### Extract
These are the key concepts you need to understand to accurately answer the question.

Constant Speed
When we talk about constant speed, we refer to an athlete maintaining the same pace throughout their run. In this scenario, both athletes keep a steady speed. This is crucial because it simplifies calculations. Since there’s no acceleration or changing speeds to consider, we can directly use simple formulas to analyze their motion.

Constant speed is an essential assumption in many physics problems. It allows us to focus only on distance and time. Knowing this, if an athlete runs with a speed of 'v', it means they cover the same amount of distance in each unit of time.

The key takeaway is that constant speed means predictable and uniform motion – making the math easier! This is the foundation for calculating when one runner might overtake another.
Time Calculation
To calculate the time it takes for the first athlete to overtake the second, we need to consider their relative speeds. Relative speed deals with how fast one object is moving compared to another. This means if two athletes are running, the relative speed would be the difference between their speeds.

### Collected data
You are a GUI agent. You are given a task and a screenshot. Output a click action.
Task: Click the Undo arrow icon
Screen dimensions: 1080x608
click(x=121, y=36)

### Exercise aim
Reproduce the passage above on constant speed and overtaking time in full, with no changes.

### The completed task
These are the key concepts you need to understand to accurately answer the question.

Constant Speed
When we talk about constant speed, we refer to an athlete maintaining the same pace throughout their run. In this scenario, both athletes keep a steady speed. This is crucial because it simplifies calculations. Since there’s no acceleration or changing speeds to consider, we can directly use simple formulas to analyze their motion.

Constant speed is an essential assumption in many physics problems. It allows us to focus only on distance and time. Knowing this, if an athlete runs with a speed of 'v', it means they cover the same amount of distance in each unit of time.

The key takeaway is that constant speed means predictable and uniform motion – making the math easier! This is the foundation for calculating when one runner might overtake another.
Time Calculation
To calculate the time it takes for the first athlete to overtake the second, we need to consider their relative speeds. Relative speed deals with how fast one object is moving compared to another. This means if two athletes are running, the relative speed would be the difference between their speeds.